Il parroco vicino agli omosessuali: «Questo Papa rompe gli schemi»
Articolo di Simone Di Meo tratto da Il Tempo del 5 gennaio 2014, p.8
«Le parole di Francesco sui figli delle coppie gay sono una rivoluzione. Ma ora tutta la Chiesa adotti il nuovo linguaggio del Papa».
Don Gennaro Matino è il parroco della chiesa della Santissima Trinità a Napoli. Collaboratore di diversi quotidiani, due lauree e un anticonformismo molto “bergogliano”, è stato tra i primi sacerdoti a porre, pubblicamente, la questione del posto dei gay nella comunità cattolica italiana e mondiale.
Don Gennaro, come giudica quest’apertura del Pontefice?
«Non userei la parola apertura, che per sua natura prevede delle concessioni. Direi piuttosto che Francesco vede la realtà, la legge e si rende conto, per non essere impreparato ad affrontare quel che accade o accadrà, di dover adottare un nuovo linguaggio. E questo, penso, sia molto più importante di un’apertura».
Un linguaggio nuovo che prevede, nella sua sintassi, anche il tema tabù della famiglia omosessuale?
«Certo perché è possibile che, prima o poi, un sacerdote possa incontrare delle coppie gay che hanno dei bambini. Che non solo sono come tutti gli altri, ma devono essere accettati e trattati come ogni bambino di questo mondo. Questo obiettivo, però, si realizza se noi, come Chiesa, li accettiamo e se i genitori non ce li tengono lontani».
Il passaggio dai figli ai genitori è però un po’ più complesso è difficile da affrontare per la Chiesa…

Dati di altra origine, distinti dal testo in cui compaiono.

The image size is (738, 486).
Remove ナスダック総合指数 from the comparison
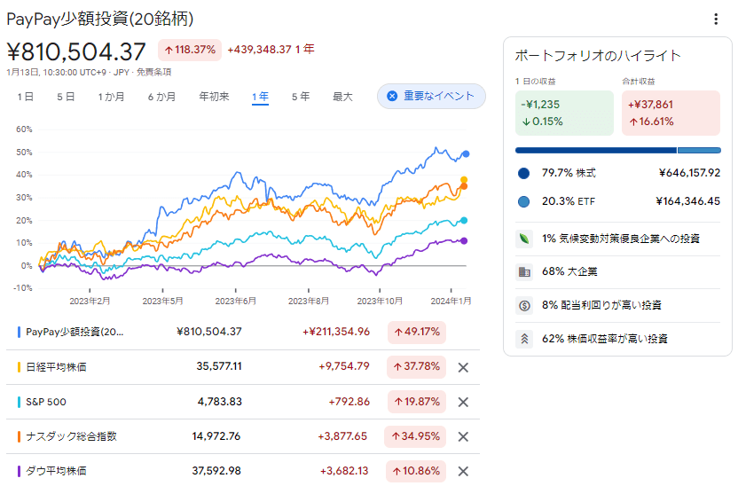click(462, 436)
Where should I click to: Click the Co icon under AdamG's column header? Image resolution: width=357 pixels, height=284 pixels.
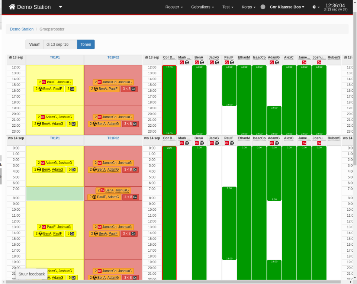point(271,63)
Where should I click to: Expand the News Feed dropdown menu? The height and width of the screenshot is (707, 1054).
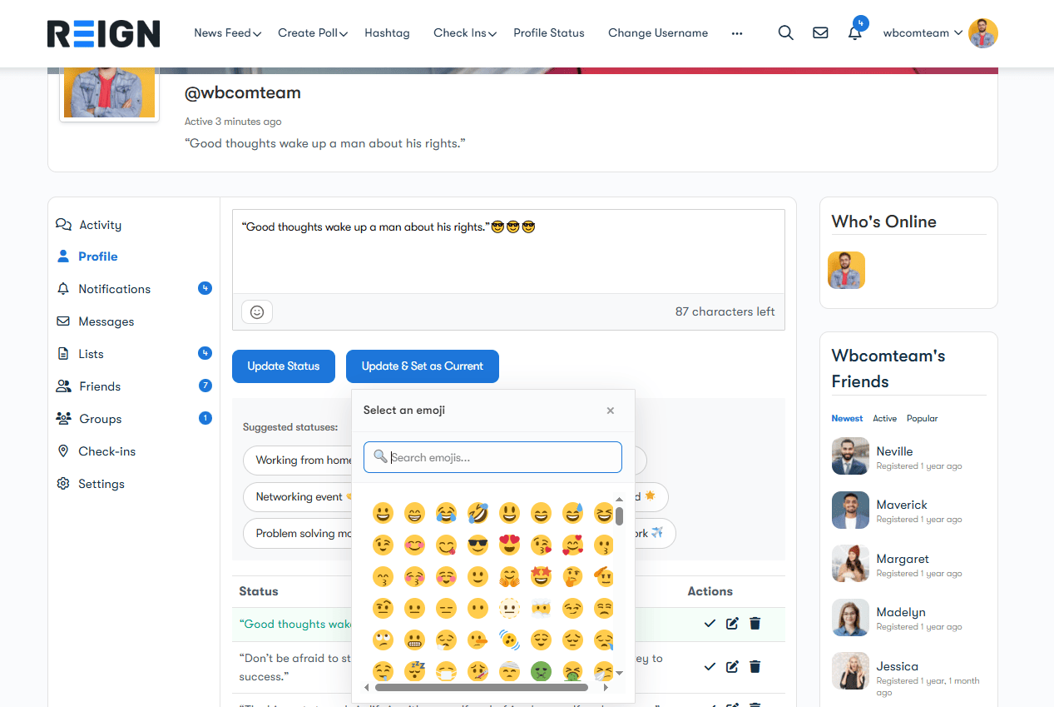pyautogui.click(x=227, y=33)
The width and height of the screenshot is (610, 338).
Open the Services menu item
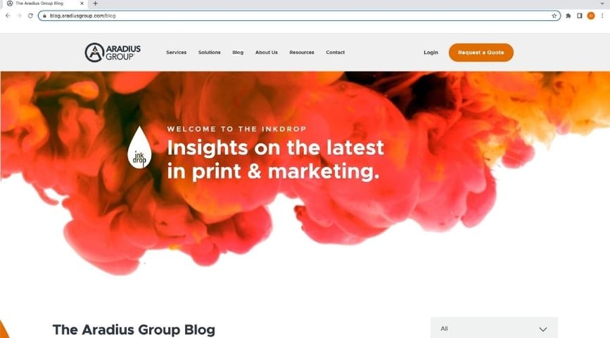click(x=176, y=53)
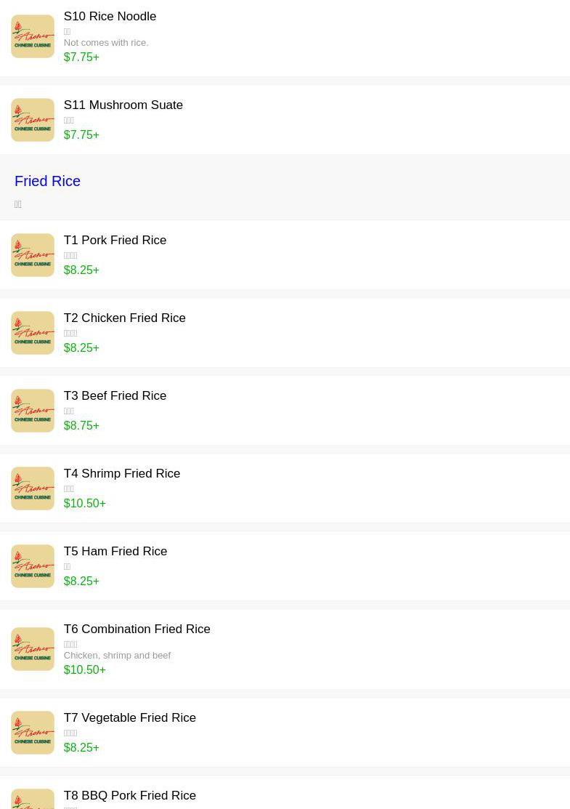Select the S11 Mushroom Suate title
The width and height of the screenshot is (570, 809).
(123, 105)
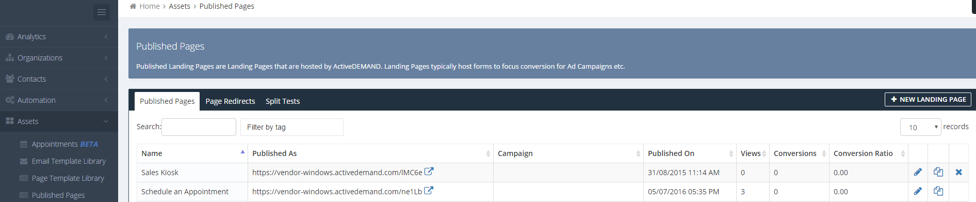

«Ma è proprio questa la sfida. Il Papa per il momento la lascia in sospeso ma è chiaro che resta lì, sullo sfondo. Quando Francesco si domanda “chi sono io per giudicare un omosessuale?” mostra il volto di una Chiesa accogliente come mai prima d’ora su questo argomento.
Ma la vera evoluzione sarà quando la Chiesa, oltre a dimostrarsi accogliente, accetterà la condizione di un’esistenza omosessuale. Quando capirà, in altri termini, che non è un guasto nella natura ma è espressione di un percorso umano che, come tale, ha bisogno di essere ascoltata ed accettata. È un po’ come se io ti invitassi a pranzo, ma non ti facessi sedere a tavola.
Il problema è avere la possibilità di vivere la condizione di credente in maniera adeguata al proprio stato. Penso che, nel momento in cui la Chiesa ha chiuso le porte a chi vive un’esperienza omosessuale, si sia auto-censurata rispetto alla possibilità di mandare messaggi positivi e propositivi anche ai gay; messaggi come il valore della fedeltà, l’armonia dell’essere, la crescita personale nel percorso di relazione che valgono tanto per gli eterosessuali quanto per gli omosessuali.
La Chiesa si è bloccata da sola nel proporre uno sviluppo dell’etica e del percorso etico della omosessualità perché, da subito, ha dichiarato di non accettare questa realtà».
Questa rivoluzione continuerà anche dopo Francesco, pensa che un messaggio così dirompente riuscirà a sopravvivergli?
«Questo non lo so. Da un lato vedo lui, dall’altro sento i vescovi italiani che bocciano qualsiasi possibilità di dialogo sulle unioni civili. Il problema è capire che cosa sta accadendo. Se l’adozione di questo nuovo linguaggio da parte della Chiesa è vera, e sono sicuro c he sia così, perché – mi chiedo – questo irrigidimento dall’altra parte? Se anche i tempi non sono maturi per questa trasformazione, non penso che sia giusto essere così rigidi».
È quindi una rivoluzione legata solo alla straordinaria figura del Papa?
«Francesco rompe gli schemi, ma attenzione a considerarlo un Pontefice che va contro lo spirito evangelico. Lui non è il padrone dei Vangeli, ma il loro più alto interprete. Lui vuole che il linguaggio della Chiesa oggi sia compreso e che la stessa Chiesa sia in grado di raccogliere le sfide che vengono dal mondo. Un mondo che è cambiato, col quale dobbiamo necessariamente rapportarci. E che corrisponde al mondo che viviamo. Non a quello che è stato o che vorremmo».